### Verilen Metin:
━━━

İbn-i Teymiyye Tevessülü Kabul ediyor
İbn Teymiyye, önceki görüşünü değiştirerek ölmeden önce son görüşü olarak Hazreti Peygamber Efendimiz vâsıta kılınarak duada faydalanabileceğini söylemiştir.
İbn Teymiyye’nin talebesi İbn Kesîr: İbn Teymiyye’nin devlet ve ulemânın huzurunda, tevessül ile ilgili görüşünden kendi isteğiyle vazgeçip bir insanın duasında Resûlullah’dan faydalanma şeklini kabul ettiğini, ama istigâse’nin haram olduğu görüşüne devam ettiği sözünü bizlere nakletmiştir. [1]
..شكي الصوفية بالقاهرة علي الشيخ تقي الدين…
لكنه قال لا يستغاث إلا با الله, لا يستغاث با النبي استغاثة بمعني الابارة ولكن يتوسل به ويتشفع به إلي الله.
“Lâkin O şöyle dedi: Ancak Allah’la istiğase edilir, Nebi ile ibare manasıyla istiğase edilmez, fakat onunla tevessül edilir ve o Allah’a şefaatçı kılınır”
İTİRAZ
Bu nakilde İbn-i Teymiyye’nin iddia edilen görüşünden “döndüğü,” hem de bunu “kendi isteğiyle” yaptığı nereden ve ne şekilde çıkarılmaktadır?
İbn-i Kesir’in yaptığı nakildeki “Onunla tevessül edilir ve Allah’a karşı şefaatçi kılınır.” sözünün anlamı şudur:
“Sahabenin sözlerinde, Nebi aleyhisselam ile tevessül edip onunla teveccühte bulunmak, onun duası ve şefaatiyle tevessül etmeyi kasdetme manası taşımaktadır.”
“Ancak ondan şefaat isteyip, onunla ve bir başkasıyla tevessül etmek, O hayattayken olan bir şeydi. Yani ondan dua etmesini istiyorlar, o da onlara dua ediyordu. Tevessülleri, duası ileydi. onunla istişfa etmek, şefaat etmesini istemektir. Şefaat ise duadır.” Yani İbn-i Teymiyye ‘tevessül’ ve ‘şefaatçi kılmak’ ifadeleriyle, sahabenin kullandığı doğru anlamı kasdetmektedir. Hoşafçı ise -bir de söze ilaveler yaparak- İbn-i Teymiyye’nin şer’i anlamıyla kullandığı meşru tevessülü, batıl anlamlar yüklenmiş gayr-ı meşru tevessül olarak anlamakta ve öyle yansıtmaya çalışmaktadır.
CEVAP
Yukarıdaki kaynakta
1- Devlet erkânına yapılan şikâyette bulunulduğu, devlet erkânının da işi Şâfiî kadıya havale ettiği,
2- Bir meclis kurulduğu,
3- Hakkında bazı iddialarda bulunulduğu, fakat bu iddiaların sabit olmadığı, lâkin ancak Allah ile istiğâse edilir. Nebi (Sallallahu Aleyhi ve Sellem) ile (başka bir manada değil de), ibâre manası ile bir istiğâse ile istiğâse edilmez, Ancak onunla, Allah’a tevessül ve teşeffu’ edilir. Dediği anlatılmaktadır.
Buradakiويتشفع به” ” ne demekti?

━━━

### Yazılı Görevler:
(1) Metne göre aşağıdaki soruları yanıtlayınız:
(a) İbn Teymiyye'nin görüşünü nakleden talebesi kimdir?
(b) İbn Teymiyye'nin haram olduğu görüşünü sürdürdüğü belirtilen şey nedir?
(c) CEVAP bölümüne göre devlet erkânı işi kime havale etmiştir?
(2) Metnin CEVAP bölümünde numaralandırılarak sıralanan hususların tamamını kısaca yazınız.
(3) Metinden "İbn-i Teymiyye Tevessülü" ifadesiyle başlayan ve "duada faydalanabileceğini söylemiştir." ifadesiyle biten kısmı alıntılayınız.
Kayıtların metinle herhangi bir ilgisi bulunmamaktadır.

(Öğe Bulma Kayıtları)
━━━

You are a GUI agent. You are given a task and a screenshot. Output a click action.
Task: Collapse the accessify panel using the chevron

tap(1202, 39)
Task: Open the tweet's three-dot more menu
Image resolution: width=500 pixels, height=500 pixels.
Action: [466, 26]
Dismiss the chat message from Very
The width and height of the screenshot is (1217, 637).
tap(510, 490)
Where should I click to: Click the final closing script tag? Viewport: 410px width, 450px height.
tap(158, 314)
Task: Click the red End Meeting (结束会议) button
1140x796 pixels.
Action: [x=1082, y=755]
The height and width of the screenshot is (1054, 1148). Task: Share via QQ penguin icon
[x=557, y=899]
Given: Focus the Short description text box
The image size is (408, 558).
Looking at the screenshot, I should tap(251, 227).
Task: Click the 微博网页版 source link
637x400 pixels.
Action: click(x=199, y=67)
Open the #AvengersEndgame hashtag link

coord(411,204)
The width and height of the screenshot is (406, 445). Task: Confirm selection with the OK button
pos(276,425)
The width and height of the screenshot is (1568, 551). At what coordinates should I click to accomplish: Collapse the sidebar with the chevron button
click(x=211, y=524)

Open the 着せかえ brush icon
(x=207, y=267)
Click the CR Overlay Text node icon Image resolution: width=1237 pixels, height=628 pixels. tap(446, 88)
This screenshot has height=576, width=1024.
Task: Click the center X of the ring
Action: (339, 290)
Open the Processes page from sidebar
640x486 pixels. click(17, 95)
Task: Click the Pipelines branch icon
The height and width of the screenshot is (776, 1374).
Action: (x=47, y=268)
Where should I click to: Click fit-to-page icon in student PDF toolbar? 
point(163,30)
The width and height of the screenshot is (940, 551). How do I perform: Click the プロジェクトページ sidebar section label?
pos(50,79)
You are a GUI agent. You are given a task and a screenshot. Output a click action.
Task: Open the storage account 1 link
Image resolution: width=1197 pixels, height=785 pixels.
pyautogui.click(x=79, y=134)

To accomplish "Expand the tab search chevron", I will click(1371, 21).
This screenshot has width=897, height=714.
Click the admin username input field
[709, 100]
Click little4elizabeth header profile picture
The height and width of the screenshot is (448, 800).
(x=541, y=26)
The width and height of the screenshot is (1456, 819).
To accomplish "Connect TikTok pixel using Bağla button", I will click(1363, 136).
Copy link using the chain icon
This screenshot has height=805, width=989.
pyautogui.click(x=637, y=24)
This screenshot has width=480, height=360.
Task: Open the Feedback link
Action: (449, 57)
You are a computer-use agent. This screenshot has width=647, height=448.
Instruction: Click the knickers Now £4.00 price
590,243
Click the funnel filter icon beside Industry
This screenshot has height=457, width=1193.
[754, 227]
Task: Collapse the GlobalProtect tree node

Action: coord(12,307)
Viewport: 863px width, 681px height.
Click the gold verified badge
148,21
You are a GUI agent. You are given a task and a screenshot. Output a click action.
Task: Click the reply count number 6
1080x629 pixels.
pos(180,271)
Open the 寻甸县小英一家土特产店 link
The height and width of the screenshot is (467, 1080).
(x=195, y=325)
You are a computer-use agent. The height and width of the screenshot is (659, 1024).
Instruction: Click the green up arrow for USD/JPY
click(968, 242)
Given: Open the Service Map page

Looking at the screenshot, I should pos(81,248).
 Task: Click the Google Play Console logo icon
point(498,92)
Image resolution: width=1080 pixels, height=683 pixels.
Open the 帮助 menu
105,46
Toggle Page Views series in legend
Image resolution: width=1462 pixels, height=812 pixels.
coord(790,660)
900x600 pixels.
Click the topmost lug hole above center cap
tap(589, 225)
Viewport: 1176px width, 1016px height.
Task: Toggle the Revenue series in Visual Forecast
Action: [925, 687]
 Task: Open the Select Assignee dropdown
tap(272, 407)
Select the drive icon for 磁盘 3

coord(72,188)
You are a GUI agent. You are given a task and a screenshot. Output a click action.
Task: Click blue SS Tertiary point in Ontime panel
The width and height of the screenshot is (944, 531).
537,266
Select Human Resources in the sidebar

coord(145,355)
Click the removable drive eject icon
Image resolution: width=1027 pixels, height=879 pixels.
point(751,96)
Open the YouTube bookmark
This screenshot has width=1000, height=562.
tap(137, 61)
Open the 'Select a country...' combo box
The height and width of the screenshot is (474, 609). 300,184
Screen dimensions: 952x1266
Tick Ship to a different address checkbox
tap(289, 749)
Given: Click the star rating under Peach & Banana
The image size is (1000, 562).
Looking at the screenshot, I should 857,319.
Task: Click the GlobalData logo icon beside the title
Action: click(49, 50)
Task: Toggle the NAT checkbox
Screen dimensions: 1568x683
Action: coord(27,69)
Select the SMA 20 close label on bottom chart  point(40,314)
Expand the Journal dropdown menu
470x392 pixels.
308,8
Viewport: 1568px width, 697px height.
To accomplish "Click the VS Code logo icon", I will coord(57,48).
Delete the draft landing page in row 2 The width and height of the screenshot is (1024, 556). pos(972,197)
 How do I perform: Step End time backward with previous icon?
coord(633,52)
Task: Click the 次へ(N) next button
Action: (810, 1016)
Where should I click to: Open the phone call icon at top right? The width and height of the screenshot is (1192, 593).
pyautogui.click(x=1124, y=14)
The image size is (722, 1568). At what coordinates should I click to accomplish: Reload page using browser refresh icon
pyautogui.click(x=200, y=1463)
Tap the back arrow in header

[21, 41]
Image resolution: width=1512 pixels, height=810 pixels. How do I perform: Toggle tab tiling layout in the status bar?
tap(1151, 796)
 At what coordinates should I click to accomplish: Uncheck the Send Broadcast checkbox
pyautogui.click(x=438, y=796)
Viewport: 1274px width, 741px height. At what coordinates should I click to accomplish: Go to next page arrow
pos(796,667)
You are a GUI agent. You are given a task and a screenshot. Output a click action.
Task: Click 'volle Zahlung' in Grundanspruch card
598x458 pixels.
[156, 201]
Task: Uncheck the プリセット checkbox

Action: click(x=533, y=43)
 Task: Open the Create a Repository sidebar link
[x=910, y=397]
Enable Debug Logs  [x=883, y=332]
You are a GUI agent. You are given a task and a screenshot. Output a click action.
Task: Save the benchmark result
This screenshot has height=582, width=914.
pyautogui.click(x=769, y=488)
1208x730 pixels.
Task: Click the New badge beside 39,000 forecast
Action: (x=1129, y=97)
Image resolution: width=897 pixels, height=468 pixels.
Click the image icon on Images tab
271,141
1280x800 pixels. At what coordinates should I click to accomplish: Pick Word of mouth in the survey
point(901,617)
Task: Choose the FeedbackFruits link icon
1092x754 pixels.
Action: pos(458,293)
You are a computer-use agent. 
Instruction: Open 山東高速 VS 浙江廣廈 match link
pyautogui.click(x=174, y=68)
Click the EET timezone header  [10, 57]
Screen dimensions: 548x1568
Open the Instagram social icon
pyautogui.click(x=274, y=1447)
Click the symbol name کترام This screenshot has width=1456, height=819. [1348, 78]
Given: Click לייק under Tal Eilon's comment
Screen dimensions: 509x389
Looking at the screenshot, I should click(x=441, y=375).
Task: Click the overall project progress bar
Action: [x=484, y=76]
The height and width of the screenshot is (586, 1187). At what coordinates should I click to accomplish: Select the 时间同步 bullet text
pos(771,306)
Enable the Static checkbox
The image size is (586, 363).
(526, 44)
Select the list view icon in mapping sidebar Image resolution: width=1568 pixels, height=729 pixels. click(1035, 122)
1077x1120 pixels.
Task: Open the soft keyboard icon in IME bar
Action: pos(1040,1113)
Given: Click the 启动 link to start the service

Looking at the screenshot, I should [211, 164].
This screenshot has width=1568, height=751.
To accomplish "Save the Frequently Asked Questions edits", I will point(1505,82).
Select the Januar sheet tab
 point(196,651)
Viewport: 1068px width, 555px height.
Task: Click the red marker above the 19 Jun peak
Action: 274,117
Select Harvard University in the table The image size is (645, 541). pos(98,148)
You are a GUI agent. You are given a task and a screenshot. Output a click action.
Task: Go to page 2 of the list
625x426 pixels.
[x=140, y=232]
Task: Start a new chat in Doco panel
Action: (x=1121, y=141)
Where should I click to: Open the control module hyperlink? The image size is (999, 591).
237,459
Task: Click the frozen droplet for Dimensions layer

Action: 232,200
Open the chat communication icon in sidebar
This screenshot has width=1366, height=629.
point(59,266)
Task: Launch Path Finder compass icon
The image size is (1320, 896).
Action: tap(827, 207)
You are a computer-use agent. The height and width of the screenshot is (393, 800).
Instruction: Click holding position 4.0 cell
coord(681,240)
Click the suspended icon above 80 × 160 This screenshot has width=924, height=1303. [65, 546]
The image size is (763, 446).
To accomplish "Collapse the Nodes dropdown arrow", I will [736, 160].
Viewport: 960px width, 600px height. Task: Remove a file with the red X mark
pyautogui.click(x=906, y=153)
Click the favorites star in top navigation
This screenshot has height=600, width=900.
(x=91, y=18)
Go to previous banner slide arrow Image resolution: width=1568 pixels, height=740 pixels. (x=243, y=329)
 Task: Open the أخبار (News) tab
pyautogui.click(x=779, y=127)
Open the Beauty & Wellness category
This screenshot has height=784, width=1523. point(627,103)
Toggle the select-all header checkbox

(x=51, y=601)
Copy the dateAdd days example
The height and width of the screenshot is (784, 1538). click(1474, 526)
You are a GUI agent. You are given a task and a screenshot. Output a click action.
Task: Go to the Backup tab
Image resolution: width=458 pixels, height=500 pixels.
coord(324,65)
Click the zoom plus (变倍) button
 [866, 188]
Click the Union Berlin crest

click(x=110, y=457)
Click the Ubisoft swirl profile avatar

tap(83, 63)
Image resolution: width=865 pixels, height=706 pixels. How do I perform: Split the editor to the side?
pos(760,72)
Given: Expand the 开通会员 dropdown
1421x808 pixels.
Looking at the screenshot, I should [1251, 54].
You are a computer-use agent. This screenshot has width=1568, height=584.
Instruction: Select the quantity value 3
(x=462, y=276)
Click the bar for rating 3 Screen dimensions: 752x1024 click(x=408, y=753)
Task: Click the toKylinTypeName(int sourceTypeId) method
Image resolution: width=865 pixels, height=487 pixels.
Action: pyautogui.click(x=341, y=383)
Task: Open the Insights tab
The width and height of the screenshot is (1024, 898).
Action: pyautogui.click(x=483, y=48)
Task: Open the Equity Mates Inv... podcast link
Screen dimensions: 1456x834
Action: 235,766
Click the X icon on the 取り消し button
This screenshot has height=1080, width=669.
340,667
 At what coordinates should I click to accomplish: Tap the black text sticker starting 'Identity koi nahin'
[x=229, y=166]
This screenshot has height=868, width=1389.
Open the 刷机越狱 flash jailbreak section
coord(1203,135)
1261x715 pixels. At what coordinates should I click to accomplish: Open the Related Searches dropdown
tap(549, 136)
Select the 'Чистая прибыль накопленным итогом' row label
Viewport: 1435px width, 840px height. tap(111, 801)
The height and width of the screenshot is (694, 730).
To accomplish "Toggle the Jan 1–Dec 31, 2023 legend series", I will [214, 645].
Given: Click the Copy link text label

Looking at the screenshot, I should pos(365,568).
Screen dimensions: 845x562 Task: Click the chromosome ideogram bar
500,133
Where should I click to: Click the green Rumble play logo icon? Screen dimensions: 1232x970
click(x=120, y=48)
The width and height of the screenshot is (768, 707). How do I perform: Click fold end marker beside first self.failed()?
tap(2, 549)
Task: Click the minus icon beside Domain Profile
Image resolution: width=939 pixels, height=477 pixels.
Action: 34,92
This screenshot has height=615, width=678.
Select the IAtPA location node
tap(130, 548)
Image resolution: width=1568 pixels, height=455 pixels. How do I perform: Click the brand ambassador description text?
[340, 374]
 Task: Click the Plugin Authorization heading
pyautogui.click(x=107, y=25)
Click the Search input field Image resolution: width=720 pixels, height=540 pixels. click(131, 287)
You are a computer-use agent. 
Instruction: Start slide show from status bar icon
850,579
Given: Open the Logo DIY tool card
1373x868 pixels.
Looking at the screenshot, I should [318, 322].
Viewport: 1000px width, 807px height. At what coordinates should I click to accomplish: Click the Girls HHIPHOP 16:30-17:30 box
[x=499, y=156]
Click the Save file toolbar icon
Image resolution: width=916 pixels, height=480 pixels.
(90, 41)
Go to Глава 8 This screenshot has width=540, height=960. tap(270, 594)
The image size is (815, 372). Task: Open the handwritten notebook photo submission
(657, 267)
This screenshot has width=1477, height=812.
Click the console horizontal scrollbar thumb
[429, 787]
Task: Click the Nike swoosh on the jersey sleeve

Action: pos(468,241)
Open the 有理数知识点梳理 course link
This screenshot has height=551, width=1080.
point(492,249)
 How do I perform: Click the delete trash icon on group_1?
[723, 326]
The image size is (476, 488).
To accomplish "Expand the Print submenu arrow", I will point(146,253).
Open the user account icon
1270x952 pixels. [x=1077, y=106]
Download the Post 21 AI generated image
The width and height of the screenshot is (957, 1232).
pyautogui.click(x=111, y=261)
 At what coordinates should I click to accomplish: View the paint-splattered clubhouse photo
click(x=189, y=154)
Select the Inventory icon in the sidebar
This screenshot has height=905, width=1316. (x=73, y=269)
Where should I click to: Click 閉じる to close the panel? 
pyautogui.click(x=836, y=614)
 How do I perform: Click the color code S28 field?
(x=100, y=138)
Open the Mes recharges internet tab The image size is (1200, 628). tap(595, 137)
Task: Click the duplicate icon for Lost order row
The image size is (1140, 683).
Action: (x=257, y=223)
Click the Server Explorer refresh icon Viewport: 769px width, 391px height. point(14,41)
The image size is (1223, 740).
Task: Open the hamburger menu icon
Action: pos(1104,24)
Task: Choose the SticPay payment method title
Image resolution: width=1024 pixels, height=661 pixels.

━━━

### Alıştırma Yanıtları:
(1)
(a) İbn Kesîr
(b) İstigâse
(c) Şâfiî kadıya

(2)
1- Devlet erkânına şikâyette bulunulmuş, devlet erkânı da işi Şâfiî kadıya havale etmiştir.
2- Bir meclis kurulmuştur.
3- İbn Teymiyye hakkında bazı iddialarda bulunulmuş, ancak bu iddialar sabit olmamıştır. Onun şu sözü anlatılmaktadır: Ancak Allah ile istiğâse edilir. Nebi ile ibâre manasıyla istiğâse edilmez, fakat onunla Allah'a tevessül ve teşeffu' edilir.

(3)
İbn-i Teymiyye Tevessülü Kabul ediyor
İbn Teymiyye, önceki görüşünü değiştirerek ölmeden önce son görüşü olarak Hazreti Peygamber Efendimiz vâsıta kılınarak duada faydalanabileceğini söylemiştir.